TASK INPUTS →
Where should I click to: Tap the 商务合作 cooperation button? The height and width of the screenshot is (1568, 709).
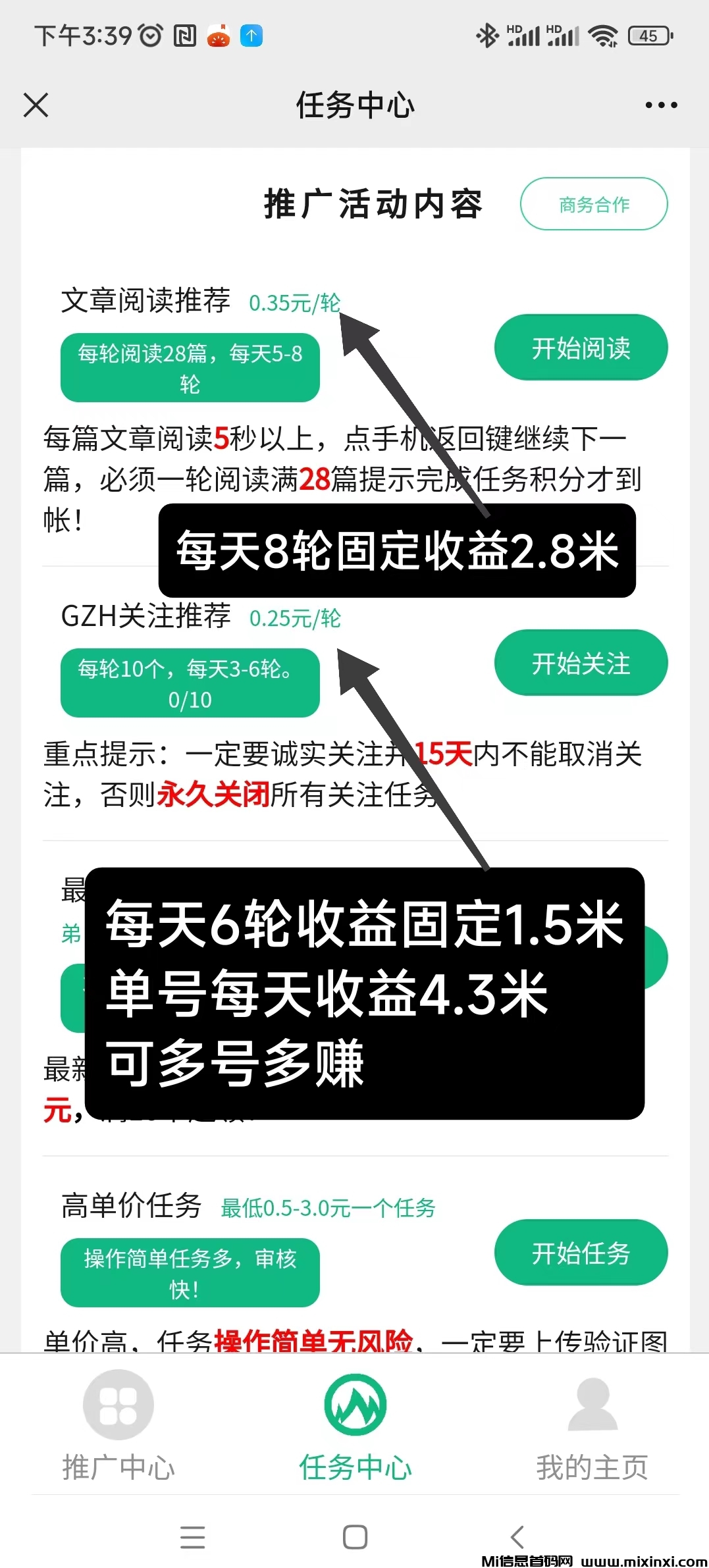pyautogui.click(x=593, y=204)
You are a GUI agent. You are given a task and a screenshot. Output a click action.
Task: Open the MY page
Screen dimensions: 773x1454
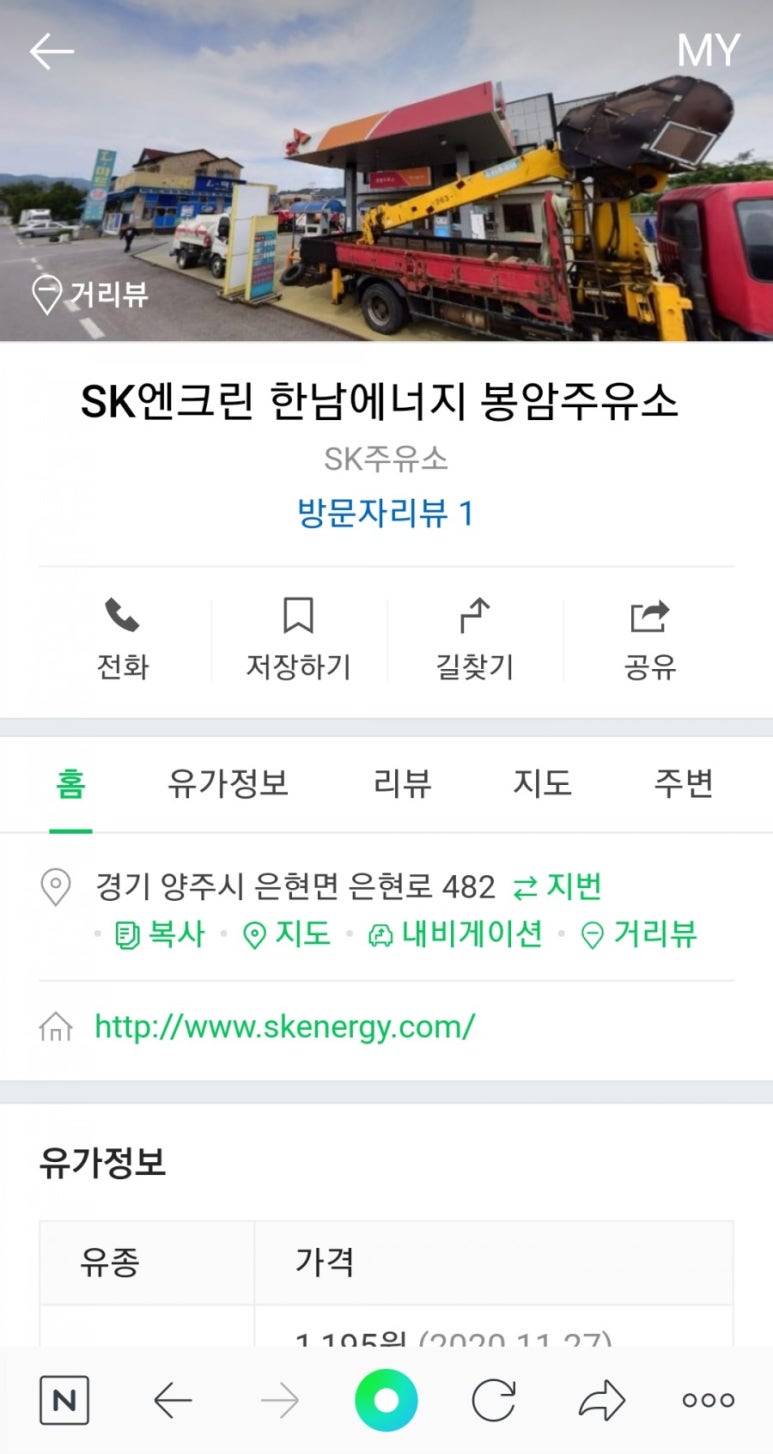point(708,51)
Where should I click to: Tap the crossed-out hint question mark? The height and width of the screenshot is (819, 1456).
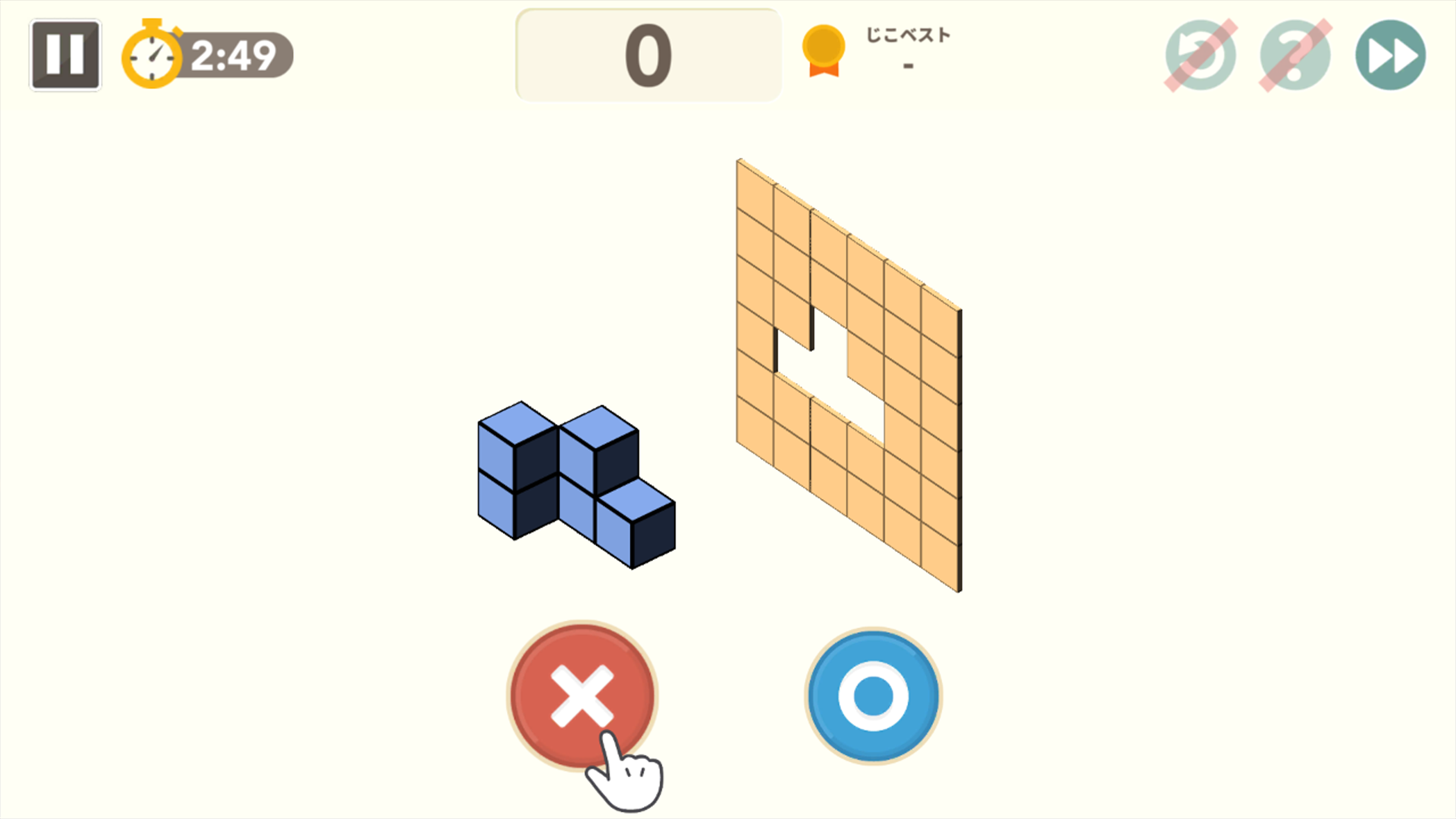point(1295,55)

...

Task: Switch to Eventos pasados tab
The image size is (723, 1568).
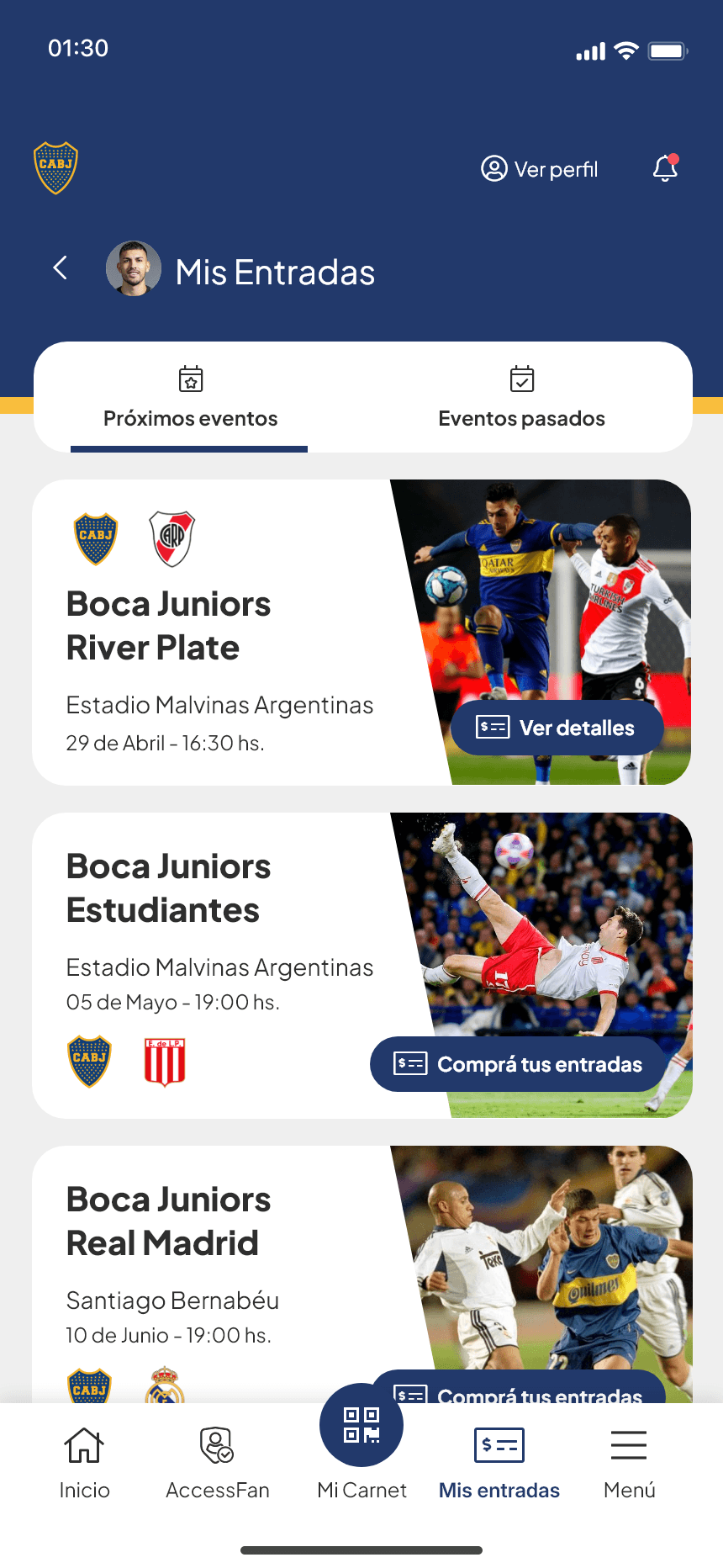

==

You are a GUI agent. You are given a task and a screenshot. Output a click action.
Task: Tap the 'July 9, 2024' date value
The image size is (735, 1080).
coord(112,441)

EXERCISE AIM →
Copy the entries from the line with "Task: Switch to Eventos pasados tab" up to and including the line with "The image size is (723, 1568).", replacing "Eventos pasados" with "Próximos eventos" and leaving everything else unchanged.

RIGHT ANSWER →
Task: Switch to Próximos eventos tab
The image size is (723, 1568).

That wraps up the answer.